| Your task |
Output all of the items below again, word for word, with no changes.

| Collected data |
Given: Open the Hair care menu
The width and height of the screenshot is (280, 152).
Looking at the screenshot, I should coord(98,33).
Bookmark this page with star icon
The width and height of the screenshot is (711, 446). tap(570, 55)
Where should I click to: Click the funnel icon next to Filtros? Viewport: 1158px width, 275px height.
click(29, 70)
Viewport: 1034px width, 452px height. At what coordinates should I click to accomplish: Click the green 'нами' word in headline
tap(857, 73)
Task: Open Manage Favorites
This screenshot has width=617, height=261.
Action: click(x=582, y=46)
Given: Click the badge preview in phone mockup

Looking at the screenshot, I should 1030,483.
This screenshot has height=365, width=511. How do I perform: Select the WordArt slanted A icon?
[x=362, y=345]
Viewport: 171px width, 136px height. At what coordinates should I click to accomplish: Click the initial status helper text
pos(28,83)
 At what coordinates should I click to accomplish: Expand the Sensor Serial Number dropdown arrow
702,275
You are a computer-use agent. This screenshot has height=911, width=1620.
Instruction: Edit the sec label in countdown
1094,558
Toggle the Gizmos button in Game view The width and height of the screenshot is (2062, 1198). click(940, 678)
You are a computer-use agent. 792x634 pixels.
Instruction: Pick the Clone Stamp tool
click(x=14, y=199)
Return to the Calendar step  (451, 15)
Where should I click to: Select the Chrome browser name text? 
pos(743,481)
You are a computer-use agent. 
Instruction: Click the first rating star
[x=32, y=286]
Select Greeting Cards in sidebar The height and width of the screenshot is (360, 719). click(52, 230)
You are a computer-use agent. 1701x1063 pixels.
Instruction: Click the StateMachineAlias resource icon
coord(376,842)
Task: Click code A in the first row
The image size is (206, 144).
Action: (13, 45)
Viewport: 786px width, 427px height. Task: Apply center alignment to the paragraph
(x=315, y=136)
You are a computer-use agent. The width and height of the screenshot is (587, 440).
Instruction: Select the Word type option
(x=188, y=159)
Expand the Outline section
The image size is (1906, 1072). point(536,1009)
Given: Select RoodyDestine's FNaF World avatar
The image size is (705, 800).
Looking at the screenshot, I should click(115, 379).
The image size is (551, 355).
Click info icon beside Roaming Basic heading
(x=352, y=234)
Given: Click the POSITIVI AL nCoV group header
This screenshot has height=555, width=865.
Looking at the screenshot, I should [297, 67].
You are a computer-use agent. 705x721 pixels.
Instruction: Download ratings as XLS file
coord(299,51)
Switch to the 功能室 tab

| Problem solution |
Given: Open the Hair care menu
The width and height of the screenshot is (280, 152).
Looking at the screenshot, I should coord(98,33).
Bookmark this page with star icon
The width and height of the screenshot is (711, 446). tap(570, 55)
Where should I click to: Click the funnel icon next to Filtros? Viewport: 1158px width, 275px height.
click(29, 70)
Viewport: 1034px width, 452px height. At what coordinates should I click to accomplish: Click the green 'нами' word in headline
tap(857, 73)
Task: Open Manage Favorites
This screenshot has width=617, height=261.
Action: click(x=582, y=46)
Given: Click the badge preview in phone mockup

Looking at the screenshot, I should 1030,483.
This screenshot has height=365, width=511. How do I perform: Select the WordArt slanted A icon?
[x=362, y=345]
Viewport: 171px width, 136px height. At what coordinates should I click to accomplish: Click the initial status helper text
pos(28,83)
 At what coordinates should I click to accomplish: Expand the Sensor Serial Number dropdown arrow
702,275
You are a computer-use agent. This screenshot has height=911, width=1620.
Instruction: Edit the sec label in countdown
1094,558
Toggle the Gizmos button in Game view The width and height of the screenshot is (2062, 1198). click(940, 678)
You are a computer-use agent. 792x634 pixels.
Instruction: Pick the Clone Stamp tool
click(x=14, y=199)
Return to the Calendar step  (451, 15)
Where should I click to: Select the Chrome browser name text? 
pos(743,481)
You are a computer-use agent. 
Instruction: Click the first rating star
[x=32, y=286]
Select Greeting Cards in sidebar The height and width of the screenshot is (360, 719). click(52, 230)
You are a computer-use agent. 1701x1063 pixels.
Instruction: Click the StateMachineAlias resource icon
coord(376,842)
Task: Click code A in the first row
The image size is (206, 144).
Action: (13, 45)
Viewport: 786px width, 427px height. Task: Apply center alignment to the paragraph
(x=315, y=136)
You are a computer-use agent. The width and height of the screenshot is (587, 440).
Instruction: Select the Word type option
(x=188, y=159)
Expand the Outline section
The image size is (1906, 1072). point(536,1009)
Given: Select RoodyDestine's FNaF World avatar
The image size is (705, 800).
Looking at the screenshot, I should click(115, 379).
The image size is (551, 355).
Click info icon beside Roaming Basic heading
(x=352, y=234)
Given: Click the POSITIVI AL nCoV group header
This screenshot has height=555, width=865.
Looking at the screenshot, I should [297, 67].
You are a computer-use agent. 705x721 pixels.
Instruction: Download ratings as XLS file
coord(299,51)
Switch to the 功能室 tab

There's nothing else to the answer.